• Bitcoin surges 5.7% to $71,902, marking its highest level in a month.
  • Miner selling peaked in early February and has since eased, while whale accumulation suggests renewed institutional interest.
  • Technical indicators show Bitcoin trading below key moving averages, with a bear flag pattern suggesting potential volatility ahead.

Bitcoin has clawed back some of its recent losses, rallying to a one-month high of $71,902 in a move that caught many traders off guard. The 5.7% gain comes after an extended period of weakness, with the cryptocurrency having dropped approximately 15% in February alone—part of a streak of five consecutive red months dating back to October 2025.

According to people familiar with market dynamics, the bounce appears driven by a combination of easing selling pressure and strategic accumulation by larger holders. Bitcoin miners, who typically sell BTC to cover operational costs, saw peak selling around February 8, but by March 1 this had substantially eased. "The worst of the miner selling may be behind us," one trader noted, speaking on condition of anonymity. "That's removing a key overhang from the market."

Simultaneously, smaller whales—entities holding between 1,000 and 10,000 BTC—began accumulating from February 25, with their collective holdings increasing from 4.222 million to 4.23 million BTC. This subtle shift suggests some institutional players are starting to see value at current levels, though whether this marks a genuine turning point remains uncertain.

Technically, Bitcoin currently trades just below the 20-day Simple Moving Average at approximately $67,100, a level it hasn't decisively crossed since January 1. Analysts note that breaking above the 50-day SMA and reclaiming the $80,000 psychological level would be necessary to attract sustained buying interest. On the three-day chart, Bitcoin trades within what some describe as a bear flag pattern—a bearish continuation structure where price consolidates upward after a sharp decline. A confirmed breakdown could project a decline similar to the initial 39% drop, while a move above $79,000 would invalidate this setup.

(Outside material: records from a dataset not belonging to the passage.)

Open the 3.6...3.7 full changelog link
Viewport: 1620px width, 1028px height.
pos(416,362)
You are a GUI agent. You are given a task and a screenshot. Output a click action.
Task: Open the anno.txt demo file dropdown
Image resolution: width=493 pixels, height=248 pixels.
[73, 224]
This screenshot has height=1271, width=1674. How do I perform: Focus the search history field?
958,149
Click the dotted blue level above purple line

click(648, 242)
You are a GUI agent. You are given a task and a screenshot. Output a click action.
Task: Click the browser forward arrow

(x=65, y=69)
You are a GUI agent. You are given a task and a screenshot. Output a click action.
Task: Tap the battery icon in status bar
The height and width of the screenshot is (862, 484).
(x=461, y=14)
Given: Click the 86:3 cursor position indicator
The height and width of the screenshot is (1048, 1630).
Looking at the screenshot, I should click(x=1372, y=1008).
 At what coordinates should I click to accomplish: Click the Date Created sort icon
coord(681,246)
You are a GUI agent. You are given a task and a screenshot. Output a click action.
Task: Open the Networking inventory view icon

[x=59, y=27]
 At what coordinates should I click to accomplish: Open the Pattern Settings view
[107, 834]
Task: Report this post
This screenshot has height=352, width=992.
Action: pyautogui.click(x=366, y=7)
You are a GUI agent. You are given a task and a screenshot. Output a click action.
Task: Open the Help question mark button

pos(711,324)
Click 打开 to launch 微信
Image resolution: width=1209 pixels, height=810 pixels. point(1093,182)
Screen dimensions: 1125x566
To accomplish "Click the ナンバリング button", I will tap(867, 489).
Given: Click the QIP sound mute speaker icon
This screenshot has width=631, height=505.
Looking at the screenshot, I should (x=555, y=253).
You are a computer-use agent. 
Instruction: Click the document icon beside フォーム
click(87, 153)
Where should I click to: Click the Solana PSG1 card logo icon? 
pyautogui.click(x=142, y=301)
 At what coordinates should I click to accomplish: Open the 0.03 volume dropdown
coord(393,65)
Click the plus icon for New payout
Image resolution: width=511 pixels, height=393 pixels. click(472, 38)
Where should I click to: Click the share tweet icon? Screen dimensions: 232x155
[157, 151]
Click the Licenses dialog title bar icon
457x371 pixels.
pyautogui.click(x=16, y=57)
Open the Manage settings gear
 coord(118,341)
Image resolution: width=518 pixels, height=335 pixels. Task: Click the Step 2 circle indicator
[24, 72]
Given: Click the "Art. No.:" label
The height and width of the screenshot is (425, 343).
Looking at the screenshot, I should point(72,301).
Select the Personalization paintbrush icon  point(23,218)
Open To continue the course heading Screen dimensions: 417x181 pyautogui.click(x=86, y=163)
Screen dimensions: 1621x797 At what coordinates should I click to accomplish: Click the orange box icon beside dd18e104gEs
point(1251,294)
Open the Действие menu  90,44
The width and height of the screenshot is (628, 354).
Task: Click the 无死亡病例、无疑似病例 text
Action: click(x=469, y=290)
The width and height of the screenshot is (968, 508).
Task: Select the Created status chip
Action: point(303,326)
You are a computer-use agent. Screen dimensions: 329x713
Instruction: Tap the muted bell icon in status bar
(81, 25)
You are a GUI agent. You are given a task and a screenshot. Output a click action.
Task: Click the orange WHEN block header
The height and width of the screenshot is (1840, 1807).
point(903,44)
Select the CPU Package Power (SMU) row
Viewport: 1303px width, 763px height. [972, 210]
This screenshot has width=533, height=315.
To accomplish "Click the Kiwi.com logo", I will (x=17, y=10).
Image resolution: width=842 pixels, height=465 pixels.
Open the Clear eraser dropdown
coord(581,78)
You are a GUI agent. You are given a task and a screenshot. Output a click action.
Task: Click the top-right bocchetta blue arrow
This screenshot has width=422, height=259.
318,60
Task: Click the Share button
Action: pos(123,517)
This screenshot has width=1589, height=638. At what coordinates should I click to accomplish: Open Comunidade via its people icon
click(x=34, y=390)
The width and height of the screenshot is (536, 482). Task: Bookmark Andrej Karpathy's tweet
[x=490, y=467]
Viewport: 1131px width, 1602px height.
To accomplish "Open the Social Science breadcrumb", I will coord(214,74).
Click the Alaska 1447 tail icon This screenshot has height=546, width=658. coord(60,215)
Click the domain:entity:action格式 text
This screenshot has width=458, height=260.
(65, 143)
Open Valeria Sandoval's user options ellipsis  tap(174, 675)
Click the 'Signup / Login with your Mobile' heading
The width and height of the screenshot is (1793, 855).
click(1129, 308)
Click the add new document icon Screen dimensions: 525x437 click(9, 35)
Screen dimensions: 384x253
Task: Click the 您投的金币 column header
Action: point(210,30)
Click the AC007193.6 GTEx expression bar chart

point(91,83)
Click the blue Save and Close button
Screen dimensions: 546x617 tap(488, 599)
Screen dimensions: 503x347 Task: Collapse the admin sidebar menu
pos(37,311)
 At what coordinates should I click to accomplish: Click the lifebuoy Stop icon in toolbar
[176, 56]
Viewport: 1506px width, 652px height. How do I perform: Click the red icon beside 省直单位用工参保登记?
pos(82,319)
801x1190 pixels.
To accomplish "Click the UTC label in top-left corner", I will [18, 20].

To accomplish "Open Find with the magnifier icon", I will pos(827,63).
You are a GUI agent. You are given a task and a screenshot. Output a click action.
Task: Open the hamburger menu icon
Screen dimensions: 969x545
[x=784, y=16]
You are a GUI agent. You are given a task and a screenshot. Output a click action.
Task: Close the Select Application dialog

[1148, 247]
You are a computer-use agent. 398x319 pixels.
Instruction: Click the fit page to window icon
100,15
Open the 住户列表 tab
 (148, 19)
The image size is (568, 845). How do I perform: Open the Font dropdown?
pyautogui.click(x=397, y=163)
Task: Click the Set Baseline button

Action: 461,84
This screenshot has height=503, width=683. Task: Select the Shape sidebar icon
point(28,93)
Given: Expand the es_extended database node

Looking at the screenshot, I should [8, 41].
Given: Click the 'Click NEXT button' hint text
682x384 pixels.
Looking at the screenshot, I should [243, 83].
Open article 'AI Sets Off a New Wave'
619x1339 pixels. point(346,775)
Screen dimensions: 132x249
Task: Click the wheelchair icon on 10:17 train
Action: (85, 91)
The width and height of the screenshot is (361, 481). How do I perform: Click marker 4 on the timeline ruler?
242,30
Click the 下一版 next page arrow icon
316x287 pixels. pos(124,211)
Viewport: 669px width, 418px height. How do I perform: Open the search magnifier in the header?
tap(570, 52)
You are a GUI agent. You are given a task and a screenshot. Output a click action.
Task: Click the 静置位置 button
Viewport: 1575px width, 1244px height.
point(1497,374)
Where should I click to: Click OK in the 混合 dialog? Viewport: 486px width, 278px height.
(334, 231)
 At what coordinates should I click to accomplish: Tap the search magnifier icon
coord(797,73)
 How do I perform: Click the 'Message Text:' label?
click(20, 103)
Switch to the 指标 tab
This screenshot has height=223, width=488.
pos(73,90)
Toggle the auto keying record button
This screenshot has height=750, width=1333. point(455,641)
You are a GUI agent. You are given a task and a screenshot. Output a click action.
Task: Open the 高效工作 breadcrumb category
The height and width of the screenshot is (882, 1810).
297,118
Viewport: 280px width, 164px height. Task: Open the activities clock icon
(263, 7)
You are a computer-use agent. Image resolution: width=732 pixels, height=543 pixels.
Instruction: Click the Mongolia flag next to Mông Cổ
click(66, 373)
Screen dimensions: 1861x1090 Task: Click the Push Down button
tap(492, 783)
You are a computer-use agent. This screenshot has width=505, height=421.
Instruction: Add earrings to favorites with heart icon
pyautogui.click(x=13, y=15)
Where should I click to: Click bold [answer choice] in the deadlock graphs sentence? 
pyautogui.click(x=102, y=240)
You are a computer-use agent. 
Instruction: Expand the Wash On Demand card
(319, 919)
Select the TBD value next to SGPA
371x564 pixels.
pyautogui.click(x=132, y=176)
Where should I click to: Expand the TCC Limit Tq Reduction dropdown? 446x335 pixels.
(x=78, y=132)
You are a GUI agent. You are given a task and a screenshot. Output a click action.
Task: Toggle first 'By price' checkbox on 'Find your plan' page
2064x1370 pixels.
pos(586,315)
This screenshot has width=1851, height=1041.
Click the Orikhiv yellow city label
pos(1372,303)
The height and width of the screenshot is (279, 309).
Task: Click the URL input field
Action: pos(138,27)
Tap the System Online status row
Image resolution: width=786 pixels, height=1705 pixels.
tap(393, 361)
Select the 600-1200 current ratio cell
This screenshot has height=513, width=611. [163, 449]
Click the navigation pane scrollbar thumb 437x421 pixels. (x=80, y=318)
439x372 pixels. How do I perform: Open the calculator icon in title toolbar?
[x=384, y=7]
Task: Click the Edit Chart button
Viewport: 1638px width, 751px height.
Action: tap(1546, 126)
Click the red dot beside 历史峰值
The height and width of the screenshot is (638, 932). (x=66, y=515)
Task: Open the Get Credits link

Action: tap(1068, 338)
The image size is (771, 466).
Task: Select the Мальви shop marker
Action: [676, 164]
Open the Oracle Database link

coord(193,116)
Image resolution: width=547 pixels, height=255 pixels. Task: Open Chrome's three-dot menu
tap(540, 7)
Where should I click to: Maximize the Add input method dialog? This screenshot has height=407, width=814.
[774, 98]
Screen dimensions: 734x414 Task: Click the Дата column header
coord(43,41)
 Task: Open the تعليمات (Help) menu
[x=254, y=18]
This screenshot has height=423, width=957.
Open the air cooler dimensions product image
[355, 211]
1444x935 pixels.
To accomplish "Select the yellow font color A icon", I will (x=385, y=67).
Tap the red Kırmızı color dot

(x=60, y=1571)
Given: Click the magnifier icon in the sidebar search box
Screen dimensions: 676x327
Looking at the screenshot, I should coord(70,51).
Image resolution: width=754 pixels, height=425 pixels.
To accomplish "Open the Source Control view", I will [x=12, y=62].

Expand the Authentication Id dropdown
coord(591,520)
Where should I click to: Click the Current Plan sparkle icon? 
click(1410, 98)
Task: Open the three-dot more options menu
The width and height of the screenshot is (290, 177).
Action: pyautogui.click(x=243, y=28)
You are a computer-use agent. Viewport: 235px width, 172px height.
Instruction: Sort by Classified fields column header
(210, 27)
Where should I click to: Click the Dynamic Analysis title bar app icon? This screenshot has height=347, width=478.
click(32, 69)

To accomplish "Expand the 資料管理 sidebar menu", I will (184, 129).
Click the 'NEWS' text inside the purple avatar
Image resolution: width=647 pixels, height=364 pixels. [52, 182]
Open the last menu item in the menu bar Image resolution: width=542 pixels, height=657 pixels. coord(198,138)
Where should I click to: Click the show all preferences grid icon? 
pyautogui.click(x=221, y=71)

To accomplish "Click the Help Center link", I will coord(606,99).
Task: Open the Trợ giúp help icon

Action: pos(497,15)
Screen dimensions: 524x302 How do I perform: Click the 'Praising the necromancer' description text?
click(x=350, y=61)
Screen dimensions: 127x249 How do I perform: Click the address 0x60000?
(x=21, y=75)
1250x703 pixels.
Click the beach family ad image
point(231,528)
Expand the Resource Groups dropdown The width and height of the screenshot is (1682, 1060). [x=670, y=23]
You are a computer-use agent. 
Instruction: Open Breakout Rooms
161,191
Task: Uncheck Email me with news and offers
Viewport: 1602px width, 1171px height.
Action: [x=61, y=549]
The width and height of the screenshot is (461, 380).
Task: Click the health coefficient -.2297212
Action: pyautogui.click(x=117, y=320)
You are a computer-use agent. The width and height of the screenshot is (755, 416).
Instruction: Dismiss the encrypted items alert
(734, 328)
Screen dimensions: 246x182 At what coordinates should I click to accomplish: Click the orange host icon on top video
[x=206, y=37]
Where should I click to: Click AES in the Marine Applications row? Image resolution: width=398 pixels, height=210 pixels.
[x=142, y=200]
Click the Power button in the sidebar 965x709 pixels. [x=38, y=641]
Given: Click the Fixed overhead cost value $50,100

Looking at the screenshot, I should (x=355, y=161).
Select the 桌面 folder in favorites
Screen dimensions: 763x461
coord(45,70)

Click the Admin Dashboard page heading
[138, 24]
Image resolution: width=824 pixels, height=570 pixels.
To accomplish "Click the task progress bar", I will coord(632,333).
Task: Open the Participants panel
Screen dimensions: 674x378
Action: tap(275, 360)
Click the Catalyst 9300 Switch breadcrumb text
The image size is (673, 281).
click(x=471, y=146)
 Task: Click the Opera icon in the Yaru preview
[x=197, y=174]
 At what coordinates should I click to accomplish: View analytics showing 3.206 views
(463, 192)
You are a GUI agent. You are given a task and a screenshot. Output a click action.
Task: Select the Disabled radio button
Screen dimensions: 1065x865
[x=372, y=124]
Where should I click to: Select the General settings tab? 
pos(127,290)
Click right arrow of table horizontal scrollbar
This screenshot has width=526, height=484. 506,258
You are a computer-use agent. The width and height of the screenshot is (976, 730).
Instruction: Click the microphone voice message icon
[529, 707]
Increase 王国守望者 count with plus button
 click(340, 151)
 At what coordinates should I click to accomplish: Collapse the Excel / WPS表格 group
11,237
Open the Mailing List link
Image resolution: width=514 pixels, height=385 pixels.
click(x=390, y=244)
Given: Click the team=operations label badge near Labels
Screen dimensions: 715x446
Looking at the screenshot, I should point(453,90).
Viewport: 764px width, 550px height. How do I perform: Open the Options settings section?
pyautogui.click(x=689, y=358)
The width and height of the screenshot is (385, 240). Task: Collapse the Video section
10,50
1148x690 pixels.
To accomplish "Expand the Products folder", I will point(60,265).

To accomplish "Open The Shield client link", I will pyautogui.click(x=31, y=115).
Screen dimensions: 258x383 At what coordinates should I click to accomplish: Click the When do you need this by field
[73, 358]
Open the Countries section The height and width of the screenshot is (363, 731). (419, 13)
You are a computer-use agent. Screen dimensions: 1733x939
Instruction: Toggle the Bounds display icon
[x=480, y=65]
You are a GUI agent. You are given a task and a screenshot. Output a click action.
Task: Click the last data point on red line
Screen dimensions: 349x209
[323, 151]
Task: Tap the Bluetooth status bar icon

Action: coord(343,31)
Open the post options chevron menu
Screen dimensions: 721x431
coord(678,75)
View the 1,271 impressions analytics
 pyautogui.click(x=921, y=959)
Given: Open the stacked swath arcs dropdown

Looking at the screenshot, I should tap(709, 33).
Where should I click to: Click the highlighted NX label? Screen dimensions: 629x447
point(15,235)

"We're seeing classic capitulation signals," said one market strategist who requested not to be named. "ETF outflows, extreme fear readings—these often exhaust weak hands and tighten supply, which can support a bounce." The Fear & Greed index recently registered 14, indicating extreme fear among market participants.

The broader risk environment remains challenging. Bitcoin's 30-day rolling correlation to the S&P 500 stood at 0.55 as of March 1, undermining its traditional role as a hedge against market risk. Geopolitical tensions, including Trump's new global tariffs and potential US-Iran military escalation, are weighing on broader risk appetite, keeping Bitcoin vulnerable despite the recent bounce.

Looking ahead, analysts present divergent views. One perspective suggests "flat, or slightly positive price movement throughout March should be an investor's base case scenario," emphasizing contained volatility. Others see the most probable path involving a local bounce driven by exhausted selling pressure, followed by potential renewed selling as the bear flag structure resolves. The critical decision point will be whether the $62,300 support level holds or the $79,000 resistance breaks first.

Attempts to reach major mining firms for comment were unsuccessful, though one industry insider noted that "miners are always balancing operational costs with long-term holdings—the recent easing suggests some may be leaning toward accumulation."

Correction: An earlier version of this article misstated the percentage gain; it has been updated to reflect the correct 5.7% increase.